■ WORK REQUIRED ■
Copy out every line of the records below without changing anything.

■ INFORMATION PROVIDED ■
☆ ☆ ☆ ☆ ☆ ☆ ☆
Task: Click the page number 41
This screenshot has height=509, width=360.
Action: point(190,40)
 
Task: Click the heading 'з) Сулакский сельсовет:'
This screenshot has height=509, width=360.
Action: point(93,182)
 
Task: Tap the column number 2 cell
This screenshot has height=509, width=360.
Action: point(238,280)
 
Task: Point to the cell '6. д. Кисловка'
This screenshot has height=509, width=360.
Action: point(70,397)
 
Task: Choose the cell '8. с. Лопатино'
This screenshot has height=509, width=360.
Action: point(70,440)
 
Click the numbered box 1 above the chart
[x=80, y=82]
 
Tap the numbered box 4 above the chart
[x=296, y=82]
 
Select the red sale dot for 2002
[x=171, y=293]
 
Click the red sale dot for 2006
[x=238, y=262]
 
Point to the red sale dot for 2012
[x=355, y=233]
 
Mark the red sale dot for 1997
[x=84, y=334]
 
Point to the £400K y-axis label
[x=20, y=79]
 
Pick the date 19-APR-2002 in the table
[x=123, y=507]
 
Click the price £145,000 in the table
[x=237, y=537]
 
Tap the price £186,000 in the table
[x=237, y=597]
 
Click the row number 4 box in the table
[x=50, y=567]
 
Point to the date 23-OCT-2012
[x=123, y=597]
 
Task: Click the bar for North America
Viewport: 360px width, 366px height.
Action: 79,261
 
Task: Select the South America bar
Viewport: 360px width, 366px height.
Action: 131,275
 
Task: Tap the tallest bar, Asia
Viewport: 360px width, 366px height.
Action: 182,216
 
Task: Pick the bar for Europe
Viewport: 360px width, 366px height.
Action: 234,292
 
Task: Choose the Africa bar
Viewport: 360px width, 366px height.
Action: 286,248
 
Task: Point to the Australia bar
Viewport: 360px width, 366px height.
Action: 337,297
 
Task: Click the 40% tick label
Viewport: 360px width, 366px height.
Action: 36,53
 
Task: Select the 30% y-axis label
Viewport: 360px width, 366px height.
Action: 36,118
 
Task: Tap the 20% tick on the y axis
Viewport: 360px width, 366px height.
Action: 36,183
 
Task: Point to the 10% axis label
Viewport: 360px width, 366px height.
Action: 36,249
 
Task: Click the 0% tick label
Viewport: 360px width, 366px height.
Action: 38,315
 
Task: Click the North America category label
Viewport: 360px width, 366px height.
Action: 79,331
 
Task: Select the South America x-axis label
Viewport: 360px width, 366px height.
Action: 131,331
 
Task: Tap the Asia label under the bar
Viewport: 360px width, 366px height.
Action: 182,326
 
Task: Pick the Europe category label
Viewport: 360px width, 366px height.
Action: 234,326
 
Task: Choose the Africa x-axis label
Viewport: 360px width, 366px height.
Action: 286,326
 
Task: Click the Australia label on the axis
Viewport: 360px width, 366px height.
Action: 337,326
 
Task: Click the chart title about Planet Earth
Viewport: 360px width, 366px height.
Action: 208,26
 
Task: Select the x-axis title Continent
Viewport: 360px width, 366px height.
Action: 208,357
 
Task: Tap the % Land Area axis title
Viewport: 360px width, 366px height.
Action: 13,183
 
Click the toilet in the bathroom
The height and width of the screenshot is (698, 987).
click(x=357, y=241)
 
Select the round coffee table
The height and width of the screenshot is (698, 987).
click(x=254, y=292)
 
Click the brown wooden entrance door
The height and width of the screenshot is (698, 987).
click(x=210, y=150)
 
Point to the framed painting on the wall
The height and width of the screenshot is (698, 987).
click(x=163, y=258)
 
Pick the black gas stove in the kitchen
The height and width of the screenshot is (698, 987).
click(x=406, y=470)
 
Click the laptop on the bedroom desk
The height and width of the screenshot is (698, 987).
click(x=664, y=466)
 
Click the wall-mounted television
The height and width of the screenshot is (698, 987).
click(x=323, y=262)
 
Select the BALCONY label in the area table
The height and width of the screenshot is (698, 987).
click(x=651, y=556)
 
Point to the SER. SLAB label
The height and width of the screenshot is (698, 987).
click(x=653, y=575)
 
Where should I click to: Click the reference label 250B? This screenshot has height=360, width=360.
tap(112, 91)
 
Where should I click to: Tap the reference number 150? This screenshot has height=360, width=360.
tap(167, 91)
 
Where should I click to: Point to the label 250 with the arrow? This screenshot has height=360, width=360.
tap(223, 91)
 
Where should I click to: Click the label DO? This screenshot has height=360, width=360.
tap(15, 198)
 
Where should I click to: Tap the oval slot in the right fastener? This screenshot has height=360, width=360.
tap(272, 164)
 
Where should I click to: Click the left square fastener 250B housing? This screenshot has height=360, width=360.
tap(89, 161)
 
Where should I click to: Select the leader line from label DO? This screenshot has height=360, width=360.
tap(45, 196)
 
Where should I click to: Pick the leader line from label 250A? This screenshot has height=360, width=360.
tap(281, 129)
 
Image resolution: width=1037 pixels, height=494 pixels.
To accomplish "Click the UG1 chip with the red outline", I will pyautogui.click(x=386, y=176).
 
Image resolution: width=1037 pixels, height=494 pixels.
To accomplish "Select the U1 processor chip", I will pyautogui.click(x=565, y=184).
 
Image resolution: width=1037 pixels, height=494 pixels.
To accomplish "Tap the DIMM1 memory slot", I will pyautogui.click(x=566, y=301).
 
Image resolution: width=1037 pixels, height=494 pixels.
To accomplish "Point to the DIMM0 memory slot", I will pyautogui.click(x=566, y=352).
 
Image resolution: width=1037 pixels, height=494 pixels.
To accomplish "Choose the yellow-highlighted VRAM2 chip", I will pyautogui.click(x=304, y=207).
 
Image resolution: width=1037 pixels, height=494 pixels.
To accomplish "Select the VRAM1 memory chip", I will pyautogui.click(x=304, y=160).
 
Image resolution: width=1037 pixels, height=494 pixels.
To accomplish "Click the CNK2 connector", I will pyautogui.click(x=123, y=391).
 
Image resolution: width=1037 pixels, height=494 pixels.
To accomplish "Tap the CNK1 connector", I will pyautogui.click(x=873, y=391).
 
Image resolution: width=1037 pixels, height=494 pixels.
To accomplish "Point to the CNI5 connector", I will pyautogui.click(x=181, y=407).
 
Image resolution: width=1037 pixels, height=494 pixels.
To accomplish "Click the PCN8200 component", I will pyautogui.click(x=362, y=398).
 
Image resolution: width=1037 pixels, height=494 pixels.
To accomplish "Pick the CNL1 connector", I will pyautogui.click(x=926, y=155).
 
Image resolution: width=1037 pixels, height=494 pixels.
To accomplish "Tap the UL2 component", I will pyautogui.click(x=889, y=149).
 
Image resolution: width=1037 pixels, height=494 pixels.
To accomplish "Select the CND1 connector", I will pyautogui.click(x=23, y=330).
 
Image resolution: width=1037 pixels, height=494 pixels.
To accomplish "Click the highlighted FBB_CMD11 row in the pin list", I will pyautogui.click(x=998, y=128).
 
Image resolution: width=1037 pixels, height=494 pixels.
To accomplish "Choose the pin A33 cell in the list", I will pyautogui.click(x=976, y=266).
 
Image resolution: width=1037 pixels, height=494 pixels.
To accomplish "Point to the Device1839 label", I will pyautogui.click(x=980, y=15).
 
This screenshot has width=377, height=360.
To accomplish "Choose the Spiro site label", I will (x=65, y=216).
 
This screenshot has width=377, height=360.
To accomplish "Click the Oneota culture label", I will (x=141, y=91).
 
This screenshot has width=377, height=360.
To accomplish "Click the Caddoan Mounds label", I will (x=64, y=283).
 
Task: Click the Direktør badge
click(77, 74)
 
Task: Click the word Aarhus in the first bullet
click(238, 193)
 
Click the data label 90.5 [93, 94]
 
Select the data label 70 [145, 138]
☆ ☆ ☆ ☆ ☆ ☆ ☆
■ COMPLETED TASK ■
Task: Click the page number 41
This screenshot has height=509, width=360.
Action: point(190,40)
 
Task: Click the heading 'з) Сулакский сельсовет:'
This screenshot has height=509, width=360.
Action: point(93,182)
 
Task: Tap the column number 2 cell
This screenshot has height=509, width=360.
Action: point(238,280)
 
Task: Point to the cell '6. д. Кисловка'
This screenshot has height=509, width=360.
Action: point(70,397)
 
Task: Choose the cell '8. с. Лопатино'
This screenshot has height=509, width=360.
Action: point(70,440)
 
Click the numbered box 1 above the chart
[x=80, y=82]
 
Tap the numbered box 4 above the chart
[x=296, y=82]
 
Select the red sale dot for 2002
[x=171, y=293]
 
Click the red sale dot for 2006
[x=238, y=262]
 
Point to the red sale dot for 2012
[x=355, y=233]
 
Mark the red sale dot for 1997
[x=84, y=334]
 
Point to the £400K y-axis label
[x=20, y=79]
 
Pick the date 19-APR-2002 in the table
[x=123, y=507]
 
Click the price £145,000 in the table
[x=237, y=537]
 
Tap the price £186,000 in the table
[x=237, y=597]
 
Click the row number 4 box in the table
[x=50, y=567]
 
Point to the date 23-OCT-2012
[x=123, y=597]
 
Task: Click the bar for North America
Viewport: 360px width, 366px height.
Action: 79,261
 
Task: Select the South America bar
Viewport: 360px width, 366px height.
Action: 131,275
 
Task: Tap the tallest bar, Asia
Viewport: 360px width, 366px height.
Action: 182,216
 
Task: Pick the bar for Europe
Viewport: 360px width, 366px height.
Action: 234,292
 
Task: Choose the Africa bar
Viewport: 360px width, 366px height.
Action: 286,248
 
Task: Point to the Australia bar
Viewport: 360px width, 366px height.
Action: 337,297
 
Task: Click the 40% tick label
Viewport: 360px width, 366px height.
Action: 36,53
 
Task: Select the 30% y-axis label
Viewport: 360px width, 366px height.
Action: 36,118
 
Task: Tap the 20% tick on the y axis
Viewport: 360px width, 366px height.
Action: 36,183
 
Task: Point to the 10% axis label
Viewport: 360px width, 366px height.
Action: 36,249
 
Task: Click the 0% tick label
Viewport: 360px width, 366px height.
Action: 38,315
 
Task: Click the North America category label
Viewport: 360px width, 366px height.
Action: 79,331
 
Task: Select the South America x-axis label
Viewport: 360px width, 366px height.
Action: 131,331
 
Task: Tap the Asia label under the bar
Viewport: 360px width, 366px height.
Action: 182,326
 
Task: Pick the Europe category label
Viewport: 360px width, 366px height.
Action: 234,326
 
Task: Choose the Africa x-axis label
Viewport: 360px width, 366px height.
Action: 286,326
 
Task: Click the Australia label on the axis
Viewport: 360px width, 366px height.
Action: 337,326
 
Task: Click the chart title about Planet Earth
Viewport: 360px width, 366px height.
Action: 208,26
 
Task: Select the x-axis title Continent
Viewport: 360px width, 366px height.
Action: 208,357
 
Task: Tap the % Land Area axis title
Viewport: 360px width, 366px height.
Action: 13,183
 
Click the toilet in the bathroom
The height and width of the screenshot is (698, 987).
click(x=357, y=241)
 
Select the round coffee table
The height and width of the screenshot is (698, 987).
click(x=254, y=292)
 
Click the brown wooden entrance door
The height and width of the screenshot is (698, 987).
click(x=210, y=150)
 
Point to the framed painting on the wall
The height and width of the screenshot is (698, 987).
click(x=163, y=258)
 
Pick the black gas stove in the kitchen
The height and width of the screenshot is (698, 987).
click(x=406, y=470)
 
Click the laptop on the bedroom desk
The height and width of the screenshot is (698, 987).
click(x=664, y=466)
 
Click the wall-mounted television
The height and width of the screenshot is (698, 987).
click(x=323, y=262)
 
Select the BALCONY label in the area table
The height and width of the screenshot is (698, 987).
click(x=651, y=556)
 
Point to the SER. SLAB label
The height and width of the screenshot is (698, 987).
click(x=653, y=575)
 
Where should I click to: Click the reference label 250B? This screenshot has height=360, width=360.
tap(112, 91)
 
Where should I click to: Tap the reference number 150? This screenshot has height=360, width=360.
tap(167, 91)
 
Where should I click to: Point to the label 250 with the arrow? This screenshot has height=360, width=360.
tap(223, 91)
 
Where should I click to: Click the label DO? This screenshot has height=360, width=360.
tap(15, 198)
 
Where should I click to: Tap the oval slot in the right fastener? This screenshot has height=360, width=360.
tap(272, 164)
 
Where should I click to: Click the left square fastener 250B housing? This screenshot has height=360, width=360.
tap(89, 161)
 
Where should I click to: Select the leader line from label DO? This screenshot has height=360, width=360.
tap(45, 196)
 
Where should I click to: Pick the leader line from label 250A? This screenshot has height=360, width=360.
tap(281, 129)
 
Image resolution: width=1037 pixels, height=494 pixels.
To accomplish "Click the UG1 chip with the red outline", I will pyautogui.click(x=386, y=176).
 
Image resolution: width=1037 pixels, height=494 pixels.
To accomplish "Select the U1 processor chip", I will pyautogui.click(x=565, y=184).
 
Image resolution: width=1037 pixels, height=494 pixels.
To accomplish "Tap the DIMM1 memory slot", I will pyautogui.click(x=566, y=301).
 
Image resolution: width=1037 pixels, height=494 pixels.
To accomplish "Point to the DIMM0 memory slot", I will pyautogui.click(x=566, y=352).
 
Image resolution: width=1037 pixels, height=494 pixels.
To accomplish "Choose the yellow-highlighted VRAM2 chip", I will pyautogui.click(x=304, y=207).
 
Image resolution: width=1037 pixels, height=494 pixels.
To accomplish "Select the VRAM1 memory chip", I will pyautogui.click(x=304, y=160).
 
Image resolution: width=1037 pixels, height=494 pixels.
To accomplish "Click the CNK2 connector", I will pyautogui.click(x=123, y=391).
 
Image resolution: width=1037 pixels, height=494 pixels.
To accomplish "Tap the CNK1 connector", I will pyautogui.click(x=873, y=391).
 
Image resolution: width=1037 pixels, height=494 pixels.
To accomplish "Point to the CNI5 connector", I will pyautogui.click(x=181, y=407).
 
Image resolution: width=1037 pixels, height=494 pixels.
To accomplish "Click the PCN8200 component", I will pyautogui.click(x=362, y=398).
 
Image resolution: width=1037 pixels, height=494 pixels.
To accomplish "Pick the CNL1 connector", I will pyautogui.click(x=926, y=155).
 
Image resolution: width=1037 pixels, height=494 pixels.
To accomplish "Tap the UL2 component", I will pyautogui.click(x=889, y=149).
 
Image resolution: width=1037 pixels, height=494 pixels.
To accomplish "Select the CND1 connector", I will pyautogui.click(x=23, y=330).
 
Image resolution: width=1037 pixels, height=494 pixels.
To accomplish "Click the highlighted FBB_CMD11 row in the pin list", I will pyautogui.click(x=998, y=128).
 
Image resolution: width=1037 pixels, height=494 pixels.
To accomplish "Choose the pin A33 cell in the list", I will pyautogui.click(x=976, y=266).
 
Image resolution: width=1037 pixels, height=494 pixels.
To accomplish "Point to the Device1839 label", I will pyautogui.click(x=980, y=15).
 
This screenshot has width=377, height=360.
To accomplish "Choose the Spiro site label", I will (x=65, y=216).
 
This screenshot has width=377, height=360.
To accomplish "Click the Oneota culture label", I will (x=141, y=91).
 
This screenshot has width=377, height=360.
To accomplish "Click the Caddoan Mounds label", I will (x=64, y=283).
 
Task: Click the Direktør badge
click(77, 74)
 
Task: Click the word Aarhus in the first bullet
click(238, 193)
 
Click the data label 90.5 [93, 94]
 
Select the data label 70 [145, 138]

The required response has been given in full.